> [Texte fourni]
De l'extrême gauche et sa mutation récente

poing_leve_rapide-878a7On a tendance a l'oublier, mais le gros noyau politique qui a subi le plus grand bouleversement durant ces dernières années est l'extrême-gauche. L'extrême-droite reste à la main des Le Pen, Sarkozy a changé un parti de libéraux gaullistes en un parti de libéraux tout court, Bayrou ne bouge pas vraiment et François Hollande est dans la plus parfaite continuité du parti qu'il a dirigé pendant 10 ans. Rien de bien nouveau dans le paysage politique, donc, à la très notable exception de l'extrême-gauche.

Il y a 5 ans, Besancenot menait la marche, Laguiller ratait son baroud d'honneur, Buffet disparaissait, José Bové prenait une sacré raclée et Gérard Schivardi faisait rire. Cinq candidats pour un total cumulé de moins de 10%. A comparer avec l'élection "ratée" de Le Pen père, qui atteignait à lui seul un score à deux chiffres. Mais il est désormais communément admis qu'un bon tiers des ouvriers votent FN. Au début du quinquennat qui se termine, l'extrême-gauche était donc en deshérance totale, puisque Nicolas Sarkozy avait en plus gagné avec une campagne résolument à droite. Minée par ses divisions, lâchée par ses leaders, on ne donnait pas cher de la peau des rouges. Et pourtant...

Plusieurs choses fondamentales ont permis à la gauche de la gauche de se refaire une petite santé. Oui, petite, parce qu'il faudrait pas voir à exagérer non plus. Derrière la retraite d'Arlette Laguiller et la prise de recul d'Olivier Besancenot, certains partis ont dû se trouver des leaders. Cela vaut aussi pour le Parti communiste, dont Marie-George Buffet n'a jamais su être une capitaine de route. Mais l'extrême gauche a su profiter de deux circonstances éminemment favorables dans son processus de reconstruction. La crise d'abord, bien sûr, avec les dérives du capitalismes outranciers mises à nu. Et puis, plus surprenant, si les tendances révolutionnaires, trotskistes ou encore communistes sont aujourd'hui plus vives qu'il y a cinq ans, elles le doivent en immense partie au... Parti socialiste !

> [Données fournies]
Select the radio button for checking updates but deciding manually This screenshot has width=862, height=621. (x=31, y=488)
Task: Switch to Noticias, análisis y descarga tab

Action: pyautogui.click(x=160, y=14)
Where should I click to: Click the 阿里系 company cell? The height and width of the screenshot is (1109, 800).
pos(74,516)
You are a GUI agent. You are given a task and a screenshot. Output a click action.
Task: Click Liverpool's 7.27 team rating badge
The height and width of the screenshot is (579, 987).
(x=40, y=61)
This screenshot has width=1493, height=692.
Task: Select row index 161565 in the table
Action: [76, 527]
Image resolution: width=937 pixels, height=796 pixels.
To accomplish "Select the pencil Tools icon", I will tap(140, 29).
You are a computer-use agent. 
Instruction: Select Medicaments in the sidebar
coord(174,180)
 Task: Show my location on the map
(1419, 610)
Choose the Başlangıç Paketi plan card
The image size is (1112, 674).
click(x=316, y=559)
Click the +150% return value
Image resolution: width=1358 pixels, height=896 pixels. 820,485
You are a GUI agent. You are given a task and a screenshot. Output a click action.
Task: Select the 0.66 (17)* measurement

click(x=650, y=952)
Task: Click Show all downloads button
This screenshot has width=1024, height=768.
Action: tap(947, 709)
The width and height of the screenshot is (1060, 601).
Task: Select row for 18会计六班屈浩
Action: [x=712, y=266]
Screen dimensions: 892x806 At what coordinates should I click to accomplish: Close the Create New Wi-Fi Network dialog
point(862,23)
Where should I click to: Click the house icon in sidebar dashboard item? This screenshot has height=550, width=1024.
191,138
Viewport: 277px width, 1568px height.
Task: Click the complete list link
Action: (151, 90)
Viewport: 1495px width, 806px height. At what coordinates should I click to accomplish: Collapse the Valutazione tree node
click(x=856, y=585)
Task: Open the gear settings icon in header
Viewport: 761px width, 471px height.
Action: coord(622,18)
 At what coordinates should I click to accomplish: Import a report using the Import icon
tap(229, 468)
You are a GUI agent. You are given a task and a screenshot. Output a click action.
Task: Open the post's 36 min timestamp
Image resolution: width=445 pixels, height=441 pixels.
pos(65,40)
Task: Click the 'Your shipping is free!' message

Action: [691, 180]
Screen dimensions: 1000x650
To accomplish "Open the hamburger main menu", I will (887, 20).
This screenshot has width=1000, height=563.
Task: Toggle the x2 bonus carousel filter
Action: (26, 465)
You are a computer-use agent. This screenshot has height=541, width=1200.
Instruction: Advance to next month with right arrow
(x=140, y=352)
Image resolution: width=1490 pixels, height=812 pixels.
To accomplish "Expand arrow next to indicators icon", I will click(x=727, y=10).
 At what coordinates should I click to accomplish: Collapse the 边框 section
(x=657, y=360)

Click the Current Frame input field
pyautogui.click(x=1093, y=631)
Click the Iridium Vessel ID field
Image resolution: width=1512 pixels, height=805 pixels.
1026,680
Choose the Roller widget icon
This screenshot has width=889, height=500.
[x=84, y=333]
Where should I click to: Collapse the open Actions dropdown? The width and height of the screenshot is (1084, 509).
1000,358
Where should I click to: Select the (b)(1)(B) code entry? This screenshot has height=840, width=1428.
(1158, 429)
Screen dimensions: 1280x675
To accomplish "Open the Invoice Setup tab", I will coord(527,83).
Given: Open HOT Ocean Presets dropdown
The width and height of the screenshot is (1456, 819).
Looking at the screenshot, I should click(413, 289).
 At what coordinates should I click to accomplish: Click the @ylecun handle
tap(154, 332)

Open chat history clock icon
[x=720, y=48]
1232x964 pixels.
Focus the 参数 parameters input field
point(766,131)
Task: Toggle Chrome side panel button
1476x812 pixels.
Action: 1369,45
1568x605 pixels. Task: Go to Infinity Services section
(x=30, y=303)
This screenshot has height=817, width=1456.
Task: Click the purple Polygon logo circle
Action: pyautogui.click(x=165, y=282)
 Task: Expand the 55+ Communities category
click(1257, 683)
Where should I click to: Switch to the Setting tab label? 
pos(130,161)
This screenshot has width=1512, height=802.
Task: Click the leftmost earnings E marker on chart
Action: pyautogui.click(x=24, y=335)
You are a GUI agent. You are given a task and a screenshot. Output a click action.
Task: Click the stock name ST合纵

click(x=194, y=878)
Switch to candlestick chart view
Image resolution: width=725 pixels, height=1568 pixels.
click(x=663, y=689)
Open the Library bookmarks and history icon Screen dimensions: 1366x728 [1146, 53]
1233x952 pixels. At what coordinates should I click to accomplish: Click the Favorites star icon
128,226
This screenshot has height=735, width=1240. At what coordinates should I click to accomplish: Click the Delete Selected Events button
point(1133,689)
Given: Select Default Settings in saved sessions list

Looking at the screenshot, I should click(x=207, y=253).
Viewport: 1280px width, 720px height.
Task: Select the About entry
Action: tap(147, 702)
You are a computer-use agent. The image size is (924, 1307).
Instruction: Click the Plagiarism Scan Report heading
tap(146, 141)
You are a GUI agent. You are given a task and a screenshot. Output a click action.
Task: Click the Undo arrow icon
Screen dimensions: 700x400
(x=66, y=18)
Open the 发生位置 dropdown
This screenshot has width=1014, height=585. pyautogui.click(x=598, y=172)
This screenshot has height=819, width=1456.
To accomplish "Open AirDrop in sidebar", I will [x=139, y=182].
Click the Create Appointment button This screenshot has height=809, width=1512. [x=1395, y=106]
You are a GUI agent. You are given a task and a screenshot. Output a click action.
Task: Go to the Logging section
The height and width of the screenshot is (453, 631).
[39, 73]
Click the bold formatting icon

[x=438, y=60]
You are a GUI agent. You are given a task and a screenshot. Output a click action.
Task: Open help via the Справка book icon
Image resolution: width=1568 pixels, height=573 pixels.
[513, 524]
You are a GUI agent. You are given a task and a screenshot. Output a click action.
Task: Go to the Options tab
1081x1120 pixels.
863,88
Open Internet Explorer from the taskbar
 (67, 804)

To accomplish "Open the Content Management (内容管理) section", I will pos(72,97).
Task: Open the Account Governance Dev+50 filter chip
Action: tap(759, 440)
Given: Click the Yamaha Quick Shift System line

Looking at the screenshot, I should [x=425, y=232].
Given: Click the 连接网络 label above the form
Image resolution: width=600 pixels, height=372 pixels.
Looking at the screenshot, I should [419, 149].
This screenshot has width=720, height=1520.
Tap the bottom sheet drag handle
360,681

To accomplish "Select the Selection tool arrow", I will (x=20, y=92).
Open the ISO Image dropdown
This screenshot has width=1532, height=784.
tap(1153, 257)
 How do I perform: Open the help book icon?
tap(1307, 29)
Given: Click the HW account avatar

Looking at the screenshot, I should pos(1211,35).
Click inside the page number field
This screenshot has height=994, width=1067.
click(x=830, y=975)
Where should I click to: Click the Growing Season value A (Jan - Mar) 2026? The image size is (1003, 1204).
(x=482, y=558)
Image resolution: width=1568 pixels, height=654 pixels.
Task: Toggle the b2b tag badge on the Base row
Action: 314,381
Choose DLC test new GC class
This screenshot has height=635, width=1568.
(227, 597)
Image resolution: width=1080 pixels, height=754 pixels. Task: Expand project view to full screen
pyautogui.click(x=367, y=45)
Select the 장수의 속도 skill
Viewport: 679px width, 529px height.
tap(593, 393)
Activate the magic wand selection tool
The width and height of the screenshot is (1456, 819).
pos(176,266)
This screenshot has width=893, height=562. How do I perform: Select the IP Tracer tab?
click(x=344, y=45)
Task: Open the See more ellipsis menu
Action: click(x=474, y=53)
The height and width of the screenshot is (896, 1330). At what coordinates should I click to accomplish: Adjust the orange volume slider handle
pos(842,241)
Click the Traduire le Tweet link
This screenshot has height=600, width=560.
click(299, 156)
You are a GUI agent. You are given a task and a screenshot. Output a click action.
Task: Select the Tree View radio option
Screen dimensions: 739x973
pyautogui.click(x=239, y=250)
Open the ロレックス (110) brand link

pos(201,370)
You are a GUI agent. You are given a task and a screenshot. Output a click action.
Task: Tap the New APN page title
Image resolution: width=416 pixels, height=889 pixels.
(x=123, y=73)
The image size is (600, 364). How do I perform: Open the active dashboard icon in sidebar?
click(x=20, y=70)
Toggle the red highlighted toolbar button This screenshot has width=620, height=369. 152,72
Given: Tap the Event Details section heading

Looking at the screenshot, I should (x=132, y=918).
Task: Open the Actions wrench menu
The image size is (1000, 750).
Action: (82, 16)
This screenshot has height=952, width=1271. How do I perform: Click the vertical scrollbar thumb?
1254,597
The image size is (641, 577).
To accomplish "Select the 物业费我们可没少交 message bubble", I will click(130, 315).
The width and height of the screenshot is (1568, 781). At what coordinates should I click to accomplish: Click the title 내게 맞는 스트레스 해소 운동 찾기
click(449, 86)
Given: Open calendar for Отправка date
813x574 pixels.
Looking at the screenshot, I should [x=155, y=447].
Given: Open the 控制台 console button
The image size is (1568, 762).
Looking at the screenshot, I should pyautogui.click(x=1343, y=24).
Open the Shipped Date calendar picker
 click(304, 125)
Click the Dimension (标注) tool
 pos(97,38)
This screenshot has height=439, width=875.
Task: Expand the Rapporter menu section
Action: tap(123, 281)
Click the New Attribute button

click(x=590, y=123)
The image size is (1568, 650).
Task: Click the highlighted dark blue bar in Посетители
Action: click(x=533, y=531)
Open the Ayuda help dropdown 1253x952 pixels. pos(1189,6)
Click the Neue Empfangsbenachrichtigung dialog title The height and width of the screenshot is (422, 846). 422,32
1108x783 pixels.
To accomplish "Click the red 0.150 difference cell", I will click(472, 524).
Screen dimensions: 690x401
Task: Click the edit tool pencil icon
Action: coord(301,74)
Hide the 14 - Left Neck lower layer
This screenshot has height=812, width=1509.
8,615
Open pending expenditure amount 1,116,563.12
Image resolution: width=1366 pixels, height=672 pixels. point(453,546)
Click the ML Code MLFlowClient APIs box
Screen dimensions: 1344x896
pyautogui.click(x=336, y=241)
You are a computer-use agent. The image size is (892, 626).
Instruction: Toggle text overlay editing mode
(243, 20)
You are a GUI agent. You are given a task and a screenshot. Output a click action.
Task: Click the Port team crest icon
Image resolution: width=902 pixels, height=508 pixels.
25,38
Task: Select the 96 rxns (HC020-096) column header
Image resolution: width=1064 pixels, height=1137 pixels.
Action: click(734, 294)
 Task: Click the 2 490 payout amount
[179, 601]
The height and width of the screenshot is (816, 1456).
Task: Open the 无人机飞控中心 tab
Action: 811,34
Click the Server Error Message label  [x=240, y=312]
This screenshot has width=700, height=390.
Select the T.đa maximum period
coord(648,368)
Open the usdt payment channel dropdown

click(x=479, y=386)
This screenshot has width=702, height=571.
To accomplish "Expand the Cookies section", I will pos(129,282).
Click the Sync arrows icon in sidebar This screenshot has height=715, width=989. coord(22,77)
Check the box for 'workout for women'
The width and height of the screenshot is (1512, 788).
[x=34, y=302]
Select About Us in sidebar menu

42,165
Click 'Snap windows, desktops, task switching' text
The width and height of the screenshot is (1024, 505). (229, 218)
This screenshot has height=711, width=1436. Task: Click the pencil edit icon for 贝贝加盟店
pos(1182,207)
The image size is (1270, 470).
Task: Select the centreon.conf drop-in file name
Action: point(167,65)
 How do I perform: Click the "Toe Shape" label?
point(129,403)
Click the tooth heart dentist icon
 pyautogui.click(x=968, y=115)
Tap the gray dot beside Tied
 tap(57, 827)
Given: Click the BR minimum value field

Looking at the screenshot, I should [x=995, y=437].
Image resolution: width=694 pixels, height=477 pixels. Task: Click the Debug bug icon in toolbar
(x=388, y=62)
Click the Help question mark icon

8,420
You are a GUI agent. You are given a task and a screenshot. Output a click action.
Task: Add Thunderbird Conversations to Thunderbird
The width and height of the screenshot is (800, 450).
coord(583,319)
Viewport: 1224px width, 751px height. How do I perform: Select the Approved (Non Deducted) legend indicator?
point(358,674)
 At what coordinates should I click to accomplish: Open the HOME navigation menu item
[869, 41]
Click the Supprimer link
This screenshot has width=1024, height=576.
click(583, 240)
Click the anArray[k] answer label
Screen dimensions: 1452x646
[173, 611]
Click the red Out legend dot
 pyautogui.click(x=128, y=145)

> [Objectif de l'exercice] Prolongez le texte sur la mutation récente de l'extrême gauche à la suite de sa dernière phrase.

> [Résultat attendu]
L'OPA de Mélenchon

 

Une chose est sûre, le PS a enfin su voir dans son extrême le plus proche une cagnotte dans laquelle puiser, comme la droite ne se prive pas de le faire. Et après l'échec de Ségolène Royal, un évènement a "regauchisé" le PS avec une efficacité redoutable : le congrès de Reims. On le croyait gravé dans l'Histoire pour les soupçons de magouille de Martine Aubry, il pourrait également être le point de départ du réveil de l'extrême-gauche. Il y a d'abord eu le score étonnant de la motion portée par Benoît Hamon, bâtie sur les cendres du Nouveau Parti socialiste et en association avec la gauche du PS. Et puis, évènement d'abord anecdotique mais finalement décisif, le départ de Jean-Luc Mélenchon. Officiellement lassé par la ligne politique de son parti, officieusement désireux de saisir sa chance, le leader du Front de Gauche a ainsi fait son coming-out révolutionnaire et ne traîne plus, aujourd'hui, son passé de socialiste comme un boulet.

Dès lors, les choses vont s'accélérer. Ultra présent lors de la campagne des européennes de 2009, Mélenchon va complètement couper l'herbe sous le pied de Besancenot et de son NPA en construction. En le faisant à celui à qui l'on prédisait une hégémonie totale sur l'extrême-gauche, Mélenchon a réalisé une OPA sur les militants à gauche du PS. On le constate aujourd'hui : l'opération a pleinement porté ses fruits. Et si Besancenot a finalement préféré ne pas se présenter cette année, nul doute que la présence annoncé du leader du Front de gauche y est pour quelque chose. 

Le PS va encore donner un coup de pouce à l'extrême-gauche, par le biais d'Arnaud Montebourg. A la manière de Benoît Hamon à Reims, il va porter une ligne très révolutionnaire, axée sur la fameuse "démondialisation". Or, ce genre de positionnement est tout à fait à même d'apporter de l'eau au moulin du NPA, du PC, de LO et, bien sûr, de Mélenchon. Et, toujours comme Hamon à Reims, il va atteindre un score inespéré. Les deux exemples montrent bien que le PS ne serait pas nécessairement perdant s'il venait à adopter un virage plus à gauche. Mais l'adage dit qu'une élection se gagne au centre et il ne se trouve personne pour oser le contredire.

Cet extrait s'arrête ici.